DAYTONA BEACH, Fla. — Years ago, Ken Squier dubbed the Daytona 500 “The Great American Race,” and until recently he couldn’t have been more right.

It is quintessentially American – really big, really fast, sometimes flawed, but most of all, anyone, when given a chance, can win – even Jamie McMurray.

Less than six months ago, McMurray was a driver with an uncertain future. He was in the last year of his contract with Roush Fenway Racing, and anyone with a pulse inside the Sprint Cup garage knew he was on his way out. Armed with a modest resumé, he went looking for a new job. There weren’t many to choose from, and ultimately he found one with his old boss, Chip Ganassi, whom McMurray left four seasons ago for the supposed greener pastures of Roush Fenway.

With his time at Roush coming to an end, McMurray had to go scrambling back to Ganassi at the end of last season.
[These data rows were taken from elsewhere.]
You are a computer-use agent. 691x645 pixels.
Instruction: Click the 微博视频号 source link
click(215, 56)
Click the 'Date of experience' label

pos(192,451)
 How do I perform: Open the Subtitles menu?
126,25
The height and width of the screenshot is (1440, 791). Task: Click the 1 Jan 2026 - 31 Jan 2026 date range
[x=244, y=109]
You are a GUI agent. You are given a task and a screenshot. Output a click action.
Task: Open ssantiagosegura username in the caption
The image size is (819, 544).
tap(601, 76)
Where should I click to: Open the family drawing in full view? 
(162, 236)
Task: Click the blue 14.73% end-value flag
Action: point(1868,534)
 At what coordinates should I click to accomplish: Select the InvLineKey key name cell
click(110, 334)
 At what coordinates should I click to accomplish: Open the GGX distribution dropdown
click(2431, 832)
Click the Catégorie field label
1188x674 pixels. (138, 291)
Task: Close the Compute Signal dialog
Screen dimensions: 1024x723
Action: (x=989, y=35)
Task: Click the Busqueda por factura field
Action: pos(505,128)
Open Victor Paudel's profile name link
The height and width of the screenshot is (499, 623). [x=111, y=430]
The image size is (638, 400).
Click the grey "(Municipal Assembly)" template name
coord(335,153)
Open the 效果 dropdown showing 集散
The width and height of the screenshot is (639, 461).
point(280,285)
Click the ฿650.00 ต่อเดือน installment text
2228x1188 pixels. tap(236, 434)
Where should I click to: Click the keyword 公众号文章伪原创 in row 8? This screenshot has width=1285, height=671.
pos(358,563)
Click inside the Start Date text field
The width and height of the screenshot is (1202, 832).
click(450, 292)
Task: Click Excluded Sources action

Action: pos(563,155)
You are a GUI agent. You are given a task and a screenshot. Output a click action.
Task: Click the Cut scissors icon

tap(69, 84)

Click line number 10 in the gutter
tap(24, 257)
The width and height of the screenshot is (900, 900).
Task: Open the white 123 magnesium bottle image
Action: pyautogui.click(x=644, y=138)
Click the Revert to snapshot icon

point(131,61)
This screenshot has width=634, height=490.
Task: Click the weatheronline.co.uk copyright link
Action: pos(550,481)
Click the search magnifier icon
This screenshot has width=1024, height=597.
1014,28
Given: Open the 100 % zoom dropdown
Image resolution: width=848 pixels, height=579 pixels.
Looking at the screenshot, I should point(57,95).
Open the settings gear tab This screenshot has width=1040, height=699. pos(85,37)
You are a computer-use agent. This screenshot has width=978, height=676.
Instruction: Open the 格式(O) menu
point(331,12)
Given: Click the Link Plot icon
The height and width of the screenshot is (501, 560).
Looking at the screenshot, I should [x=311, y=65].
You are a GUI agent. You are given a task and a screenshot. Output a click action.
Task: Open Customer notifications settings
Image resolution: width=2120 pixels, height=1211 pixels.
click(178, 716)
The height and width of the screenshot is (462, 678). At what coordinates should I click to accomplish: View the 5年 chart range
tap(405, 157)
Less than three months later, in the first race of their reunion, they won the biggest one of them all.

“I’m not quitting again, just so you know guys,” McMurray said to Ganassi and co-owner Felix Sebates following Sunday’s 52nd running of the Daytona 500. “I’m staying.”

McMurray’s last-lap pass of Greg Biffle and his drag race to the checkered flag with a hard-charging Dale Earnhardt Jr. made for a thrilling finish to what heretofore had been an excruciating long day full of frustration. One hundred twenty-three laps into the race, a 15-inch-long pothole formed in the middle of Turns 1 and 2, turning the 2.5-mile Daytona International Speedway into a parking lot. For nearly two hours, more than 150,000 fans at the track and millions of viewers at home were left to sit and wait and wait and wait as a repair crew attempted to fix the damage.

If this truly is NASCAR’s Super Bowl, then the scene was the equivalent of the NFL halting its championship game midway through the third quarter to mow the grass.
When the fix finally did come, it didn’t hold up long. Just 38 laps were run before front bumpers slamming the pavement opened the pothole again, prompting a second delay – this one 40 minutes.

“We inspected the track this morning, and there were no concerns,” track president Robin Braig said, adding that the first delay in repair was due to the 50-degree weather that had ascended on northern Florida.

TV was left to interview driver after driver who had vacated their cars, while the track PA found Larry the Cable Guy, who praised Daytona International Speedway for having “the cleanest port-a-potties.” Alas, the Great American Race had turned into the Great American Wait.

“Obviously the red flags are unfortunate; no one wants to see that,” NASCAR spokesman Ramsey Poston said. “But hopefully what fans will really remember about this race tomorrow and years to come is that dramatic finish – that 88 [Earnhardt Jr.] cutting through the entire field, really having a great finish for the win and a great win for Earnhardt Ganassi with Jamie McMurray.”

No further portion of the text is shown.